Report how many lines in the records carry the string "from", and give no further text.
++++ DATA SUPPLIED ++++
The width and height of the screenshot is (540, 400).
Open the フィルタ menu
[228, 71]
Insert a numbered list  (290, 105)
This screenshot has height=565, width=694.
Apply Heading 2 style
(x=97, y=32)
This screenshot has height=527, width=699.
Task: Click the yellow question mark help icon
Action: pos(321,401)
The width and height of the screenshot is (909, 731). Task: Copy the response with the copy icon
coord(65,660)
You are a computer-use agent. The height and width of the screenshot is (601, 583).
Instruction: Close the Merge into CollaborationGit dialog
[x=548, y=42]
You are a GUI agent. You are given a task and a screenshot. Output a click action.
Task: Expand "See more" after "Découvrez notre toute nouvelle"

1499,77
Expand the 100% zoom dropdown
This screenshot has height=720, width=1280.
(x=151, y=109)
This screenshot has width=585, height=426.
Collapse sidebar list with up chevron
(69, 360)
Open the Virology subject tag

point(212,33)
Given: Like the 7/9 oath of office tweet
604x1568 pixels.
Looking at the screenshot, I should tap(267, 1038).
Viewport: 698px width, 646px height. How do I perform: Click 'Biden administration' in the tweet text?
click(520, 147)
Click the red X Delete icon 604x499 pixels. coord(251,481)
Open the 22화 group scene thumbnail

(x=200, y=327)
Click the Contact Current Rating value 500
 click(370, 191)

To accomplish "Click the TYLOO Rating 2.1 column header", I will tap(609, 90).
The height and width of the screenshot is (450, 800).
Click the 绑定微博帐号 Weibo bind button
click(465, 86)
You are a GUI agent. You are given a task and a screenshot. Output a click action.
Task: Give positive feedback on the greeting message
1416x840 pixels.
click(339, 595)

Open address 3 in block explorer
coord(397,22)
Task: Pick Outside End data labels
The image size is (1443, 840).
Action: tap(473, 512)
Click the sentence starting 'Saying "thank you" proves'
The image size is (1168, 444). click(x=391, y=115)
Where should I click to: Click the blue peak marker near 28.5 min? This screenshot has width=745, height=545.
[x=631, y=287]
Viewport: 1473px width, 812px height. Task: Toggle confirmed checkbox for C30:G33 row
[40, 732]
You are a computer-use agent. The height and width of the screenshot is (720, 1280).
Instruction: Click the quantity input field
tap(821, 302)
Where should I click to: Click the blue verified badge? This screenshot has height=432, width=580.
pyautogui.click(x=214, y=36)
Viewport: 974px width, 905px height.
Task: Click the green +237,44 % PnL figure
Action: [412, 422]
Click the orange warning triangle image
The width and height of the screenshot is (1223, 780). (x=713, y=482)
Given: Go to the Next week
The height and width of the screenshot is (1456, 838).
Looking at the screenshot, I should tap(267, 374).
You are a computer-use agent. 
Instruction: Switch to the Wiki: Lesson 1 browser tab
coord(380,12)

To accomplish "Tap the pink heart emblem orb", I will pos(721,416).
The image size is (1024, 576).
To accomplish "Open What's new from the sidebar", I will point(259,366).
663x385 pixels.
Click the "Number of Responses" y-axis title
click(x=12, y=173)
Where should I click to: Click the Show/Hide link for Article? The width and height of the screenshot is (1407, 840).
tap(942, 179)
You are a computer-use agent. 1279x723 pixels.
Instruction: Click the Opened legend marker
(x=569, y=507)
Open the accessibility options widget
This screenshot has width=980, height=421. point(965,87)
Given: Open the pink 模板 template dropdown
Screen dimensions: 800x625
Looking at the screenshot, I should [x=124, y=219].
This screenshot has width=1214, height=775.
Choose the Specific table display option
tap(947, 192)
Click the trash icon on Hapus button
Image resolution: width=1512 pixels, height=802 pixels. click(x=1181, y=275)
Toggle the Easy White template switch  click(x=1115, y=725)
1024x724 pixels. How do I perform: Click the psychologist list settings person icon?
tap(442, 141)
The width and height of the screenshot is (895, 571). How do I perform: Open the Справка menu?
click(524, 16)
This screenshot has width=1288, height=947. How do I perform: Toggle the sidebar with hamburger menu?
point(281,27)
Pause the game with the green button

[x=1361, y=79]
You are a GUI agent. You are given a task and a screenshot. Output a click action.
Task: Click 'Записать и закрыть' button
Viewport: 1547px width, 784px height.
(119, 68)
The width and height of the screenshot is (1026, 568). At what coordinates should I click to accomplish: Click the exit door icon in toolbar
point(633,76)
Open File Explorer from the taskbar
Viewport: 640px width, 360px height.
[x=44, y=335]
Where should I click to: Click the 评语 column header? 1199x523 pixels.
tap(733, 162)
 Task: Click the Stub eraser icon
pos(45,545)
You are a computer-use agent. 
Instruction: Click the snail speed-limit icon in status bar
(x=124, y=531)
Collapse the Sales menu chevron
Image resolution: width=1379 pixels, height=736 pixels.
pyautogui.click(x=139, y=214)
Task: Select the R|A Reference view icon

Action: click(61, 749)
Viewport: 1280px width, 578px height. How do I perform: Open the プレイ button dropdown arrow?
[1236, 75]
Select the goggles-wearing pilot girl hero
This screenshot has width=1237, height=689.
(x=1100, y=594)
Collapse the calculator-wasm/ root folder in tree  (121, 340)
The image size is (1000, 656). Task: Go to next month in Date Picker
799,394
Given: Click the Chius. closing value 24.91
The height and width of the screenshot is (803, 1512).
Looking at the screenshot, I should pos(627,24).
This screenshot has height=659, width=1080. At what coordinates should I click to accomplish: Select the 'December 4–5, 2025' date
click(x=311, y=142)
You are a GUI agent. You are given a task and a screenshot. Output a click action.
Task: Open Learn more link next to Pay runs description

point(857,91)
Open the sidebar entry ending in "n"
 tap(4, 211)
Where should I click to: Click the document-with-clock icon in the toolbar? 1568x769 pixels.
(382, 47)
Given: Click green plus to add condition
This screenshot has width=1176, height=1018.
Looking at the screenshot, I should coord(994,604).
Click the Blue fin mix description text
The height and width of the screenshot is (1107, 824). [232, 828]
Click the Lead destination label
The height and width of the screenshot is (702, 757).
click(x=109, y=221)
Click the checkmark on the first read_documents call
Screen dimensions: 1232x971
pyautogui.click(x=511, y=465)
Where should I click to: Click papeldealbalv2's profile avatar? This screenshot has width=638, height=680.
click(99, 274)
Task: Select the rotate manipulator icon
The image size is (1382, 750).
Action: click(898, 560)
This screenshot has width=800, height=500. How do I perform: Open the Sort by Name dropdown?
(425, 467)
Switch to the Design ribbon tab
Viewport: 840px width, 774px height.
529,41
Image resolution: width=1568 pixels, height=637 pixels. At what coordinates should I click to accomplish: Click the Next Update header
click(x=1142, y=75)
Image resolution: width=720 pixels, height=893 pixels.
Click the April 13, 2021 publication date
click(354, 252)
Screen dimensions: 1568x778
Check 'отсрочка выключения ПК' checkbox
++++
- _ANSWER FOR THE TASK_
2